Un fronte di colombe deciso a non farsi mettere sotto: «Noi siamo con te, siamo disponibili a dimetterci se ce lo chiedi, ma la crisi sarebbe incomprensibile per gli italiani. E le elezioni Napolitano non ce le darebbe mai».
Ai moderati ha fatto ieri da battistrada Gianni Letta, salito a villa San Martino anche per riferire del colloquio avuto due giorni fa con Napolitano
Raccontano di un Berlusconi combattuto, pronto a vendere cara la pelle ma non insensibile alle sirene moderate.
Anche perchè le colombe non sono sole.
Ieri sono tornati alla carica gli avvocati, ma soprattutto i figli. Che gli hanno consigliato «prudenza », perchè lo scontro metterebbe a rischio «non solo il futuro delle aziende ma anche la tua libertà ».
Su questo punto hanno insistito molto Ghedini e gli altri avvocati. Suggerendo un sentiero concordato, senza traumi.
Certo, il presupposto dovrebbe essere l’allontanamento del voto in giunta sulla decadenza di Berlusconi.
A quel punto si aprirebbero diversi scenari, primo fra tutti l’affidamento ai servizi sociali. Una soluzione che il collegio di difesa sponsorizza caldamente.
Perchè, contrariamente alla grazia (che comunque il Cavaliere è deciso, stradeciso a non chiedere per non “umiliarsi”), l’affidamento cancellerebbe gli effetti penali della condanna.
E al termine di nove mesi molto tranquilli – si ipotizza che il massimo della fatica per Berlusconi sarebbe doversi sottoporre una volta a settimana a un colloquio con un assistente sociale – il Cavaliere tornerebbe sulla scena candeggiato.
Ma questo film, per poter essere proiettato, necessita dell’accordo con il Pd per evitare un voto nella giunta e per rimandare alla Corte costituzionale la legge Severino.
E al momento quest’intesa è molto lontana. Anzi, i segnali che arrivano dal Nazareno non sono affatto tranquillizzanti per Berlusconi, come hanno dimostrato ieri le parole nette del responsabile organizzativo Davide Zoggia: «Il Pdl insiste nel cercare dal Pd ciò che non può ottenere, perchè è contro la legge. È ora di dire basta».
Anche i montiani, nonostante il ministro Mario Mauro si spenda per l’amnistia e ogni possibile apertura al Cavaliere, hanno deciso pollice verso.
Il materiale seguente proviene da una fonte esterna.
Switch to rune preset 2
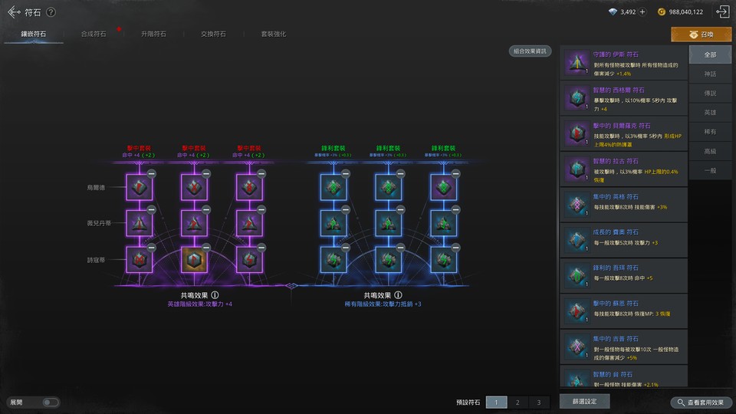This screenshot has height=414, width=736. [x=518, y=402]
E Benedetto Della Vedova, unico membro di Scelta Civica nella giunta, ha già detto ai suoi che non intende fare sconti
Persino nel governo non tira la solita aria tranquilla. Certo, nel Consiglio dei ministri di ieri nessuno ha fatto cenno alla spada di Damocle incombente, lo stesso Enrico Letta ha fatto finta di nulla e poi è partito a razzo per Pisa.
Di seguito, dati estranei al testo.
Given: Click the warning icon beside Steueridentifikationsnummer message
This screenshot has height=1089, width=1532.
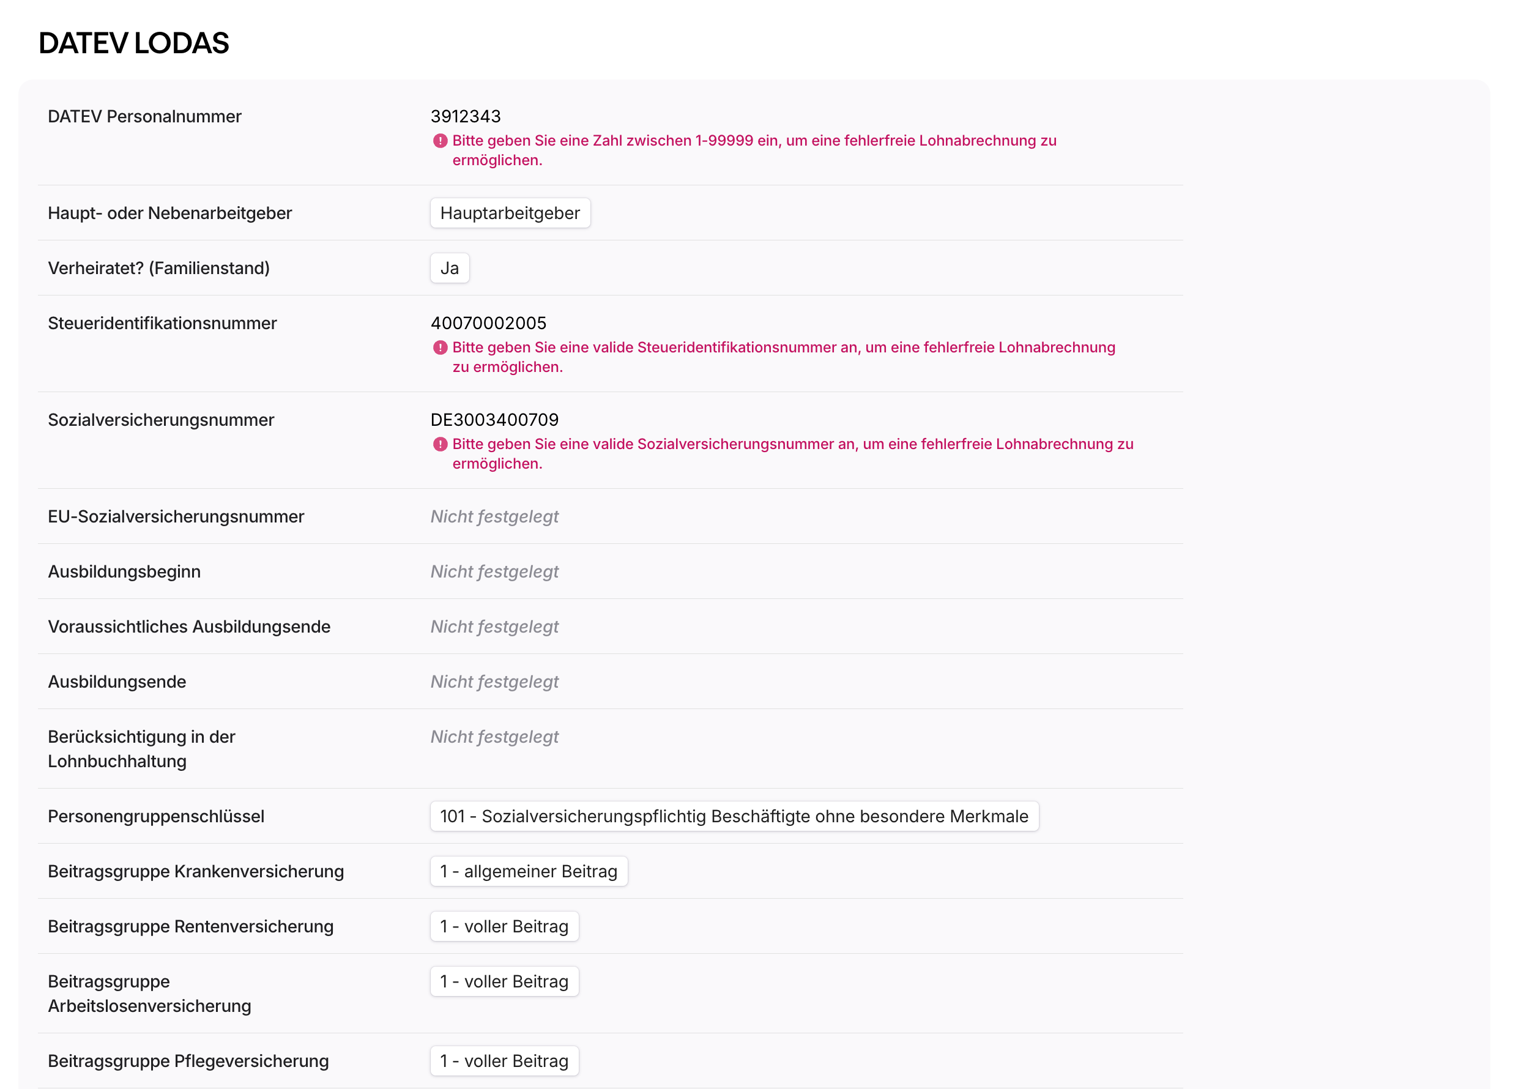Looking at the screenshot, I should pos(440,347).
Ma i ministri del Pd, per la prima volta, hanno sentito il bisogno di riunirsi tra di loro una volta finita la seduta.
Davanti a Massimo Bray, Andrea Orlando e Flavio Zanonato, il “capodelegazione” Dario Franceschini ha fatto il classico discorso da spogliatoio prima del match finale: «Dobbiamo essere molto uniti tra di noi e determinati nel rivendicare i risultati dell’azione di governo. Perchè sia chiaro, nel momento di un’eventuale crisi, che la scelta sarà tra Berlusconi e continuare il lavoro per l’Italia. E per noi l’Italia vale più di tutto».
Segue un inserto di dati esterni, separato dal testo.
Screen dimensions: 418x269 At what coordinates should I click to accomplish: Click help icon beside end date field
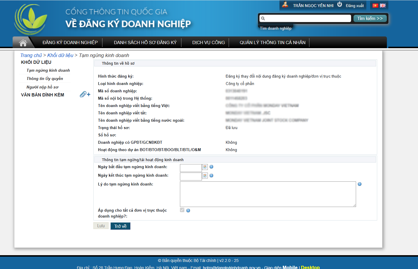[211, 176]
Poi ha parlato il ministro dell’Ambiente, Orlando, chiedendo che la delegazione si presenti con una posizione «politica» univoca su tutti i temi caldi sul tappeto – dall’Imu alla cassa integrazione, agli esodati – in modo da presentare al Pdl un fronte compatto.
E tanto ha fatto breccia che martedì prossimo, prima della decisiva riunione del governo che dovrà trovare la soluzione sull’Imu, i ministri del Pd si vedranno con il segretario Epifani proprio per concordare una linea del Piave del partito.
Il timore infatti è che il Pdl, se il Cavaliere dovesse decidere di staccare la spina, approfitti delle divergenze sull’Imu per rendere più presentabile all’opinione pubblica la crisi di governo.
Insomma, è come se i due eserciti si stessero schierando per la battaglia.
E Berlusconi ha fatto sapere di attendere i sondaggi che ha commissionato su uno scontro che lo veda contrapposto sia a Renzi sia a Letta.
Il clima insomma è plumbeo.
«Oggi il Consiglio dei ministri è filato via liscio – sospira il centrista Giampiero D’Alia – ma solo perchè tutti sanno che i veri problemi sono fuori di qui».